start Dataset content
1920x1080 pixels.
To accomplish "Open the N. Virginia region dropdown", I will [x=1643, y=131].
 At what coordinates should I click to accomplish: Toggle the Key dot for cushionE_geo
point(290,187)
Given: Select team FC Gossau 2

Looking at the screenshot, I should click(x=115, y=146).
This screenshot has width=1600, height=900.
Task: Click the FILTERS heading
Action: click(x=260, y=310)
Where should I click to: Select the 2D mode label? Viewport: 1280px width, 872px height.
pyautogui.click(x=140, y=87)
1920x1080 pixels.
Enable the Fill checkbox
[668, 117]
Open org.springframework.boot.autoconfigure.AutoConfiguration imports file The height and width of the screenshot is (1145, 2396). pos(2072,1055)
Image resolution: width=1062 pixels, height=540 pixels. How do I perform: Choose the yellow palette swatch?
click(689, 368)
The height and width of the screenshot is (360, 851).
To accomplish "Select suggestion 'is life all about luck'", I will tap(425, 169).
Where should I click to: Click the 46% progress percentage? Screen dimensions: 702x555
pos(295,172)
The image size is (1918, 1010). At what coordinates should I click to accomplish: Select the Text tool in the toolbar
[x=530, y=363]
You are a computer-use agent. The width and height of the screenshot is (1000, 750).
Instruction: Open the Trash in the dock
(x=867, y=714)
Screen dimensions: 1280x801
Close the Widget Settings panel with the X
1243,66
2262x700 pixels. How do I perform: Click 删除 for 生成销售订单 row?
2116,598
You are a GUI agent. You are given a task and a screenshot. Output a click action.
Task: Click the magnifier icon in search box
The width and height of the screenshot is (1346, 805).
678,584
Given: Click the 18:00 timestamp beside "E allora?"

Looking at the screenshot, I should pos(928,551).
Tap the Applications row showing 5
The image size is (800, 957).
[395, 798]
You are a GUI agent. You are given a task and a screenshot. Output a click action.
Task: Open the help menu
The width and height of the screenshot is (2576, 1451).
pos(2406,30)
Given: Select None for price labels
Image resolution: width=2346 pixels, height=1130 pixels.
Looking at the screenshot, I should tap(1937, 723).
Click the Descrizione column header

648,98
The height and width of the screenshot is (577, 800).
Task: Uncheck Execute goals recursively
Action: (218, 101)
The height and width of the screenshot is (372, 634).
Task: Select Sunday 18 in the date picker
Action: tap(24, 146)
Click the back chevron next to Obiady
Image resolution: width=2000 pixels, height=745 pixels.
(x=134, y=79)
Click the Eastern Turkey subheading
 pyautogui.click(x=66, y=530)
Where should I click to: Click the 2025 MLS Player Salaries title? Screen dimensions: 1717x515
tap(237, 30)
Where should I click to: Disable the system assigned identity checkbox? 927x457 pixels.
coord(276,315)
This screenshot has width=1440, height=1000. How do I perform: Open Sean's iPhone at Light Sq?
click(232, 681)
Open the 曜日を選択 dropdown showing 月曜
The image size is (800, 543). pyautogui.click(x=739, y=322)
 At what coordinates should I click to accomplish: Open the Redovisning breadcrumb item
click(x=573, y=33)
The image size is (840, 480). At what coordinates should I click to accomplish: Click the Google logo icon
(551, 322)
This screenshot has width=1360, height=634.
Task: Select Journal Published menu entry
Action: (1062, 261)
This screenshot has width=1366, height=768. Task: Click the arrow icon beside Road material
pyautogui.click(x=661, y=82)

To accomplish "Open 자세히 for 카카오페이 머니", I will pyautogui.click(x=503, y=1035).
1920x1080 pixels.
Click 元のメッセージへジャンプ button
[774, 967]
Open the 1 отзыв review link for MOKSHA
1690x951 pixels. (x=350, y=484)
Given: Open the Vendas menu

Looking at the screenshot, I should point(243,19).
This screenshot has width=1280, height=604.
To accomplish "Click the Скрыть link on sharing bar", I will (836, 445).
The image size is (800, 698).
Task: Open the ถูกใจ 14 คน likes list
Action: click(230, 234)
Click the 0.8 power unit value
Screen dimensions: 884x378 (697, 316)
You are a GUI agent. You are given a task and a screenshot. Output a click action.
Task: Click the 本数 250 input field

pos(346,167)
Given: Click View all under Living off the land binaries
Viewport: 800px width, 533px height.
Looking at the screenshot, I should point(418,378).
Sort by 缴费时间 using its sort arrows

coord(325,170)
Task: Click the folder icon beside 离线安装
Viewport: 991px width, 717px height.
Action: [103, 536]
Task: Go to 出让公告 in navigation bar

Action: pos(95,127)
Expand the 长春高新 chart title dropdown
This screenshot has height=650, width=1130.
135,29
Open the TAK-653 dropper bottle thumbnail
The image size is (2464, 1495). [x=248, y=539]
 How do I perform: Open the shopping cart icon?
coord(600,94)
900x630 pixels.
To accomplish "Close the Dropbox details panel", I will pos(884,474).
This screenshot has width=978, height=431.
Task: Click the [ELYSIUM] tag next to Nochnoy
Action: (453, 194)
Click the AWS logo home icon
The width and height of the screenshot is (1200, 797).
end Dataset content
Rewrite every line of the material, substituting "Where do I click to" for each "Where should I click to" and leaving everything else untouched.

1920x1080 pixels.
To accomplish "Open the N. Virginia region dropdown", I will [x=1643, y=131].
 At what coordinates should I click to accomplish: Toggle the Key dot for cushionE_geo
point(290,187)
Given: Select team FC Gossau 2

Looking at the screenshot, I should click(x=115, y=146).
This screenshot has width=1600, height=900.
Task: Click the FILTERS heading
Action: click(x=260, y=310)
Where do I click to: Select the 2D mode label? Viewport: 1280px width, 872px height.
pyautogui.click(x=140, y=87)
1920x1080 pixels.
Enable the Fill checkbox
[668, 117]
Open org.springframework.boot.autoconfigure.AutoConfiguration imports file The height and width of the screenshot is (1145, 2396). pos(2072,1055)
Image resolution: width=1062 pixels, height=540 pixels. How do I perform: Choose the yellow palette swatch?
click(689, 368)
The height and width of the screenshot is (360, 851).
To accomplish "Select suggestion 'is life all about luck'", I will tap(425, 169).
Where do I click to: Click the 46% progress percentage? Screen dimensions: 702x555
pos(295,172)
The image size is (1918, 1010). At what coordinates should I click to accomplish: Select the Text tool in the toolbar
[x=530, y=363]
You are a computer-use agent. The width and height of the screenshot is (1000, 750).
Instruction: Open the Trash in the dock
(x=867, y=714)
Screen dimensions: 1280x801
Close the Widget Settings panel with the X
1243,66
2262x700 pixels. How do I perform: Click 删除 for 生成销售订单 row?
2116,598
You are a GUI agent. You are given a task and a screenshot. Output a click action.
Task: Click the magnifier icon in search box
The width and height of the screenshot is (1346, 805).
678,584
Given: Click the 18:00 timestamp beside "E allora?"

Looking at the screenshot, I should pos(928,551).
Tap the Applications row showing 5
The image size is (800, 957).
[395, 798]
You are a GUI agent. You are given a task and a screenshot. Output a click action.
Task: Open the help menu
The width and height of the screenshot is (2576, 1451).
pos(2406,30)
Given: Select None for price labels
Image resolution: width=2346 pixels, height=1130 pixels.
Looking at the screenshot, I should tap(1937, 723).
Click the Descrizione column header

648,98
The height and width of the screenshot is (577, 800).
Task: Uncheck Execute goals recursively
Action: (218, 101)
The height and width of the screenshot is (372, 634).
Task: Select Sunday 18 in the date picker
Action: tap(24, 146)
Click the back chevron next to Obiady
Image resolution: width=2000 pixels, height=745 pixels.
(x=134, y=79)
Click the Eastern Turkey subheading
 pyautogui.click(x=66, y=530)
Where do I click to: Click the 2025 MLS Player Salaries title? Screen dimensions: 1717x515
tap(237, 30)
Where do I click to: Disable the system assigned identity checkbox? 927x457 pixels.
coord(276,315)
This screenshot has width=1440, height=1000. How do I perform: Open Sean's iPhone at Light Sq?
click(232, 681)
Open the 曜日を選択 dropdown showing 月曜
The image size is (800, 543). pyautogui.click(x=739, y=322)
 At what coordinates should I click to accomplish: Open the Redovisning breadcrumb item
click(x=573, y=33)
The image size is (840, 480). At what coordinates should I click to accomplish: Click the Google logo icon
(551, 322)
This screenshot has width=1360, height=634.
Task: Select Journal Published menu entry
Action: (1062, 261)
This screenshot has width=1366, height=768. Task: Click the arrow icon beside Road material
pyautogui.click(x=661, y=82)

To accomplish "Open 자세히 for 카카오페이 머니", I will pyautogui.click(x=503, y=1035).
1920x1080 pixels.
Click 元のメッセージへジャンプ button
[774, 967]
Open the 1 отзыв review link for MOKSHA
1690x951 pixels. (x=350, y=484)
Given: Open the Vendas menu

Looking at the screenshot, I should point(243,19).
This screenshot has width=1280, height=604.
To accomplish "Click the Скрыть link on sharing bar", I will (836, 445).
The image size is (800, 698).
Task: Open the ถูกใจ 14 คน likes list
Action: click(230, 234)
Click the 0.8 power unit value
Screen dimensions: 884x378 (697, 316)
You are a GUI agent. You are given a task and a screenshot. Output a click action.
Task: Click the 本数 250 input field

pos(346,167)
Given: Click View all under Living off the land binaries
Viewport: 800px width, 533px height.
Looking at the screenshot, I should point(418,378).
Sort by 缴费时间 using its sort arrows

coord(325,170)
Task: Click the folder icon beside 离线安装
Viewport: 991px width, 717px height.
Action: [103, 536]
Task: Go to 出让公告 in navigation bar

Action: pos(95,127)
Expand the 长春高新 chart title dropdown
This screenshot has height=650, width=1130.
135,29
Open the TAK-653 dropper bottle thumbnail
The image size is (2464, 1495). [x=248, y=539]
 How do I perform: Open the shopping cart icon?
coord(600,94)
900x630 pixels.
To accomplish "Close the Dropbox details panel", I will pos(884,474).
This screenshot has width=978, height=431.
Task: Click the [ELYSIUM] tag next to Nochnoy
Action: (453, 194)
Click the AWS logo home icon
The width and height of the screenshot is (1200, 797).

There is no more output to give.